Não existe hora certa, existe o meu relógio,
Lembrando sempre com seu tic-tac
Que há vida
Para ser vivida,
Que houve a vida
Que não se viveu.
Não importa que o rádio renitente ruja
São tal hora e tal minuto,
Hora oficial,
Afinal,
Que há de oficial em minha vida?

Se O que vale na vida não é o ponto de partida e sim a caminhada, como afiança Cora Coralina, então, povoada de momentos de uma história construída pelos trajetos que vem percorrendo, de análises teóricas dos autores, de poetas, de músicos, enfim, o cotidiano presente, da religiosidade, ilustrando o acadêmico, o conhecimento e as ideias, o cognitivo e o afetivo, o singular no plural, o universal no particular, com inventividade e ironia, a obra de Ildásio Tavares, pode-se dizer, tem as qualidades necessárias para, por certo, ser considerada uma obra importante.
Podemos afirmar que o substrato da sua poesia está em uma determinada concepção onde o criador se constrói ao se relacionar com o mundo concreto, como observamos também no poema Restos, onde ao estabelecer relações e interações com outros homens, se apropria dos dados da cultura através das mediações simbólicas que estabelece e que se configura por sua totalidade, causando a estranheza necessária para tirar o leitor da sua inércia e levá-lo à reflexão.

Para concluir, compartilhamos as palavras do crítico literário e historiador Nelson Werneck Sodré sobre o poder de criação de Ildásio Tavares, considerações com as quais nos alinhamos totalmente.
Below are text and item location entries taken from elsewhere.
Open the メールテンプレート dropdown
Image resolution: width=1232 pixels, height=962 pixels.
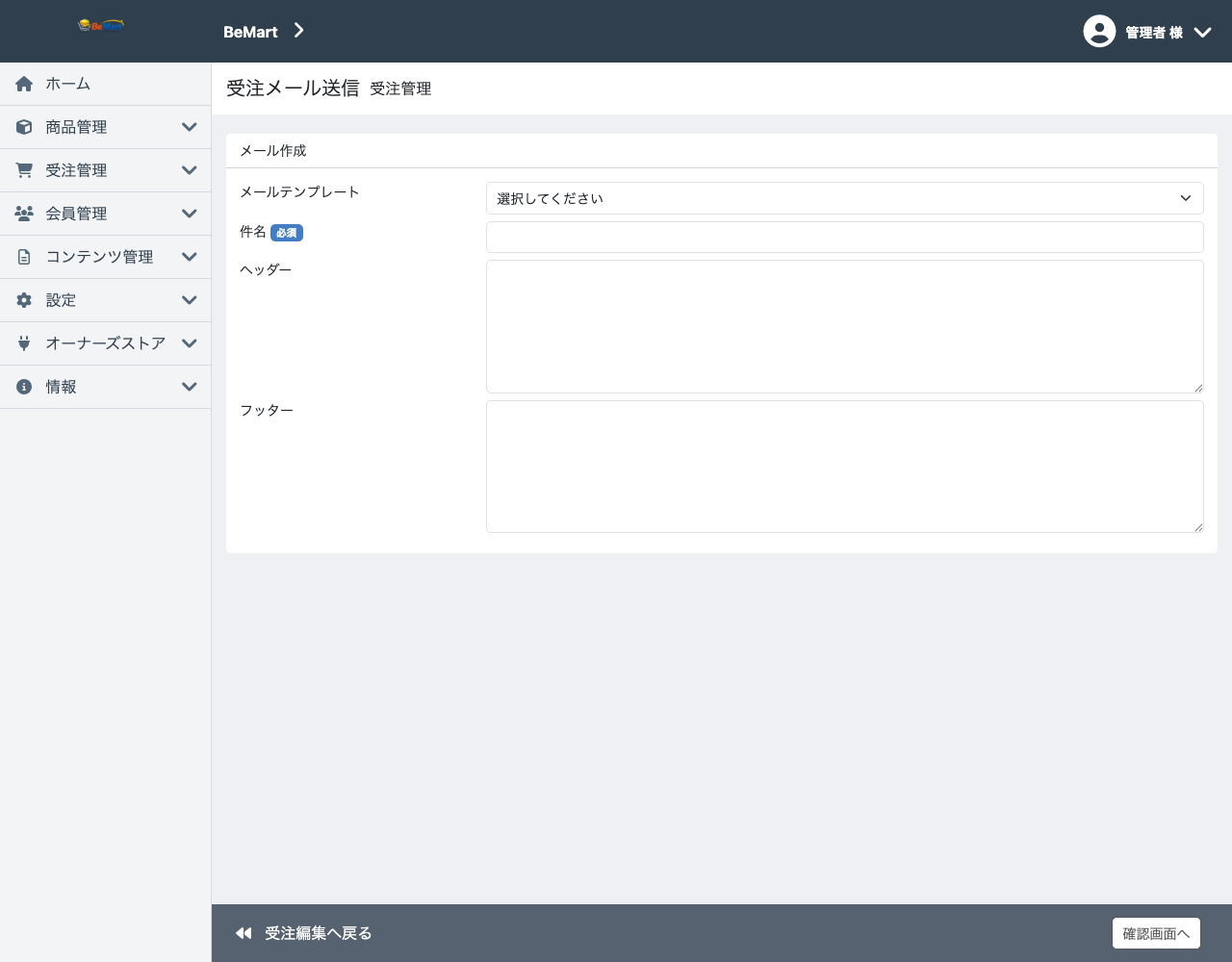tap(844, 198)
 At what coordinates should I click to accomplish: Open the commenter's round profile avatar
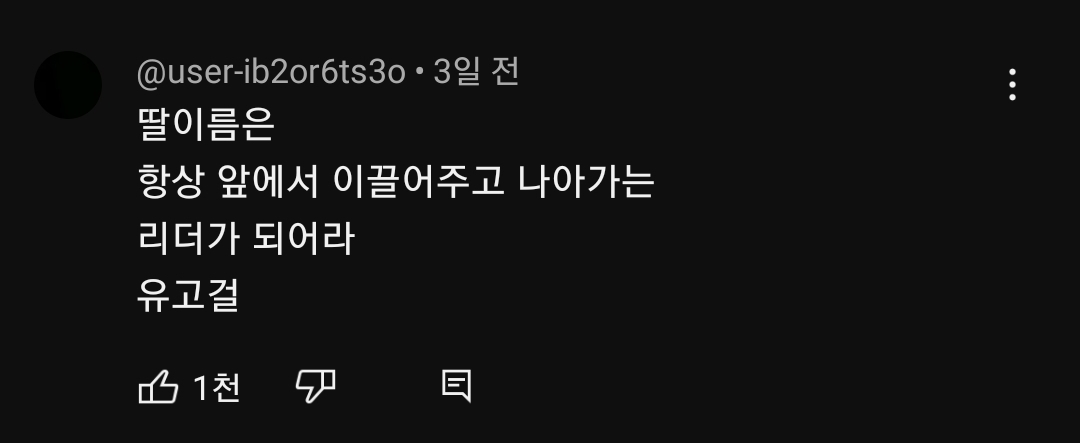coord(68,85)
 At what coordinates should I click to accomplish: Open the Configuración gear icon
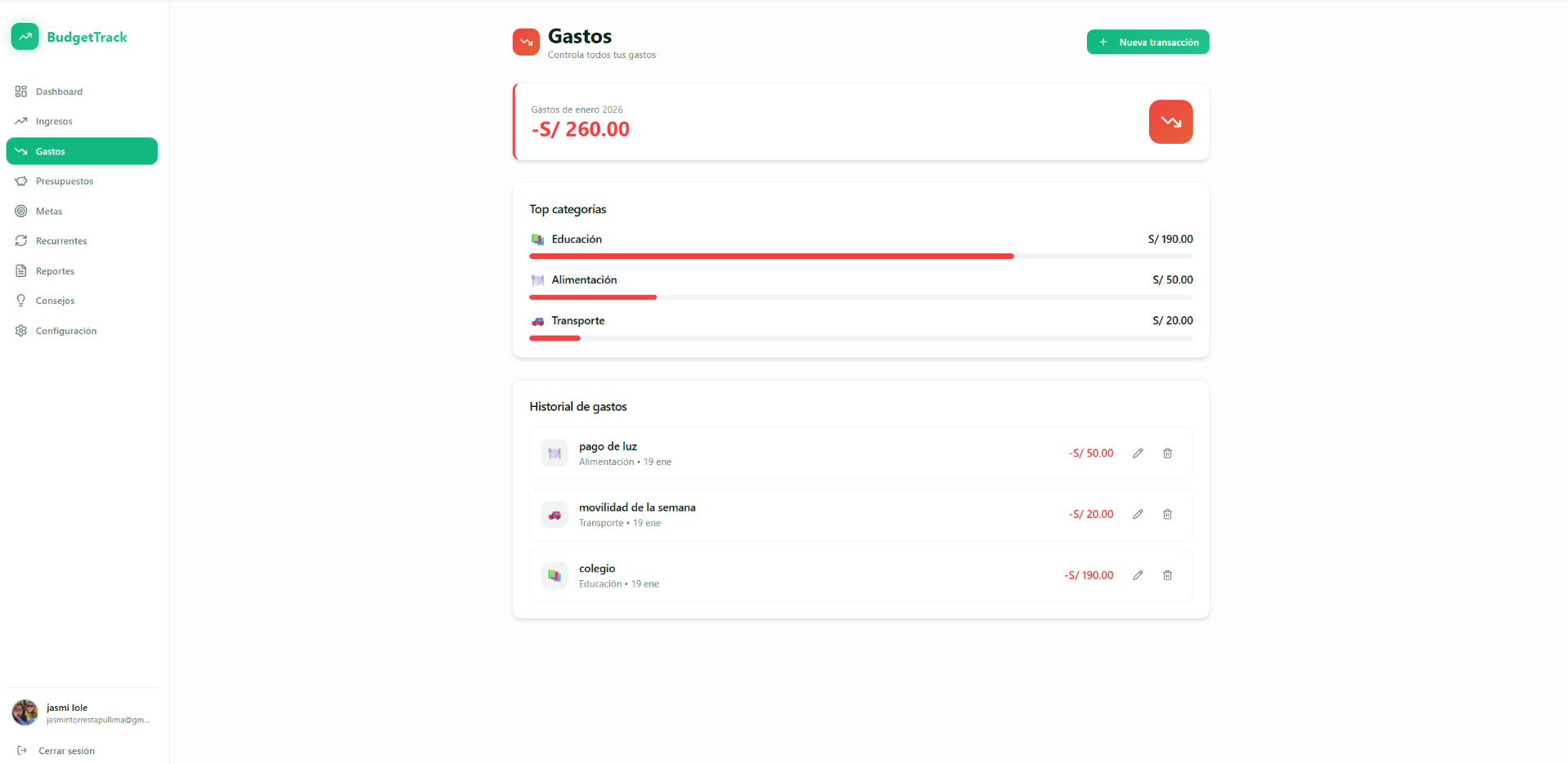21,330
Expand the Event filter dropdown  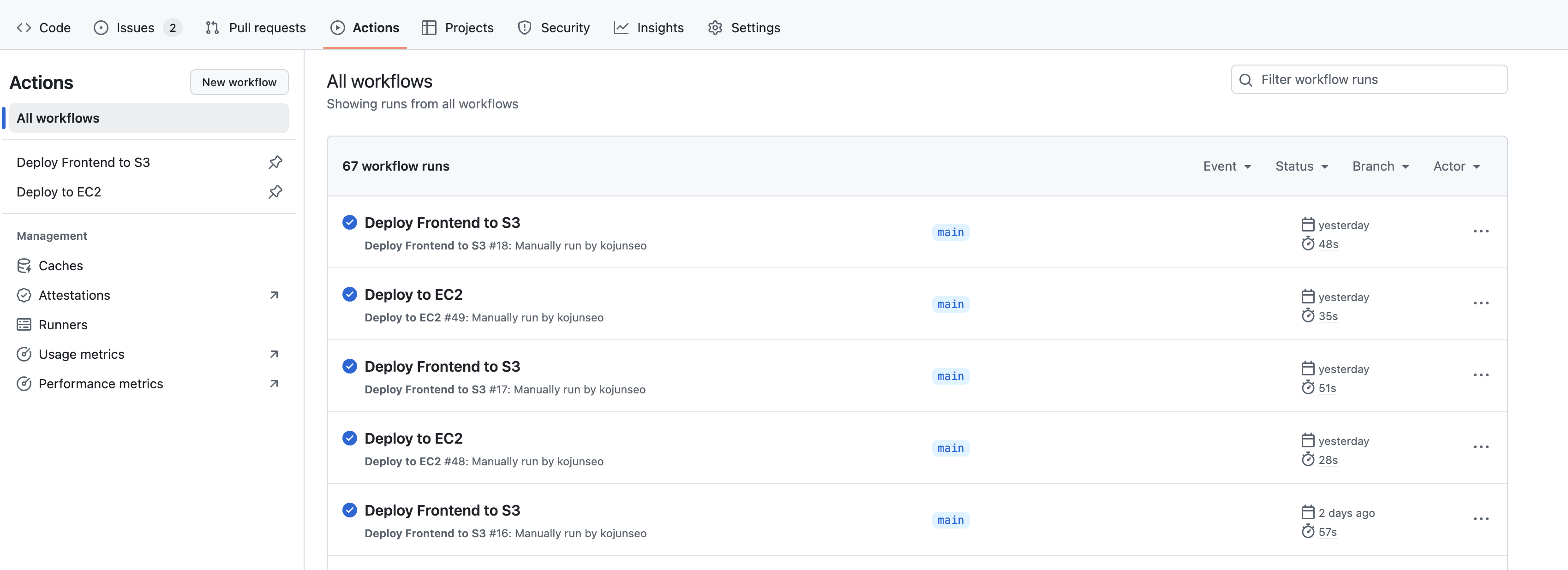1227,166
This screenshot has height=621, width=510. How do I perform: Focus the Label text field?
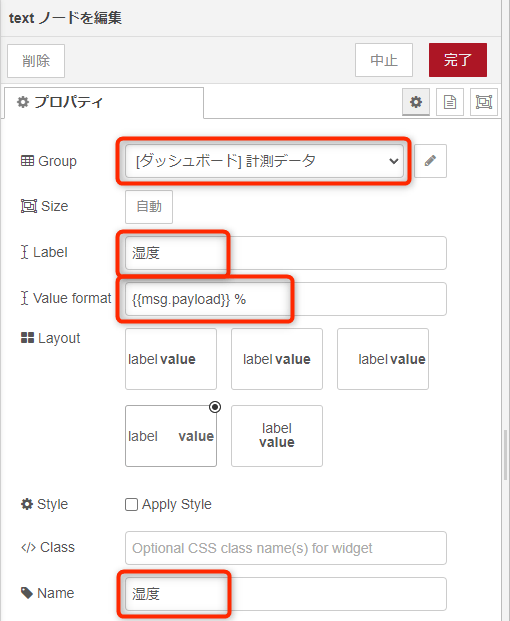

Diz ele: É fácil compreender a alta qualidade do poeta. Em primeiro lugar pelo domínio da arte poética na linguagem de síntese que é sua essência. E ainda pela capacidade, nessa linguagem, praticar aquilo que Brecht ensinou, as diferentes maneiras de dizer a verdade.

3 comentários:

Gil Vicente Tavares disse...

Gustavo,

Havia comentado com meu pai sobre sua sensibilidade em perceber a grandeza de sua obra. E, mais que tudo, a grandeza do homem que nos uniu. Sigamos. Deixo aqui o link do meu texto e repassarei o seu.

abração!

http://teatronu.blogspot.com/2010/10/meu-pai-subiu-no-telhado.html

Anônimo disse...

Gil Vicente Tavares e Família:

Ele foi para mim o único gênio que conheci de perto e pude tocá-lo. Ele não subiu pro telhado ascendeu aos céus como é o lugar dos luminosos. Estará na companhia de seu irmão Olney São Paulo. Meu profundo snetimento de pesar e desculpe-me a ausência na cerimônia, devido a meu estado não posso comparecer-me, desculpe-me. Fica a Bahia seu seu bardo maior, cada vez mais medíocre!Miguel Carneiro.

Gerana Damulakis disse...

O dia do Encontro Literário na ALB foi muito bacana. Ele estava feliz. Ildásio não passou pela vida em brancas nuvens (como disse o outro poeta), ele marcou, seja com sua poesia, seja com sua prosa, seja com sua personalidade forte. Garanto que ensinou alguma coisa a cada um de nós. Era gratificante aprender com ele, portador de uma inteligência radiante e uma erudição sem par.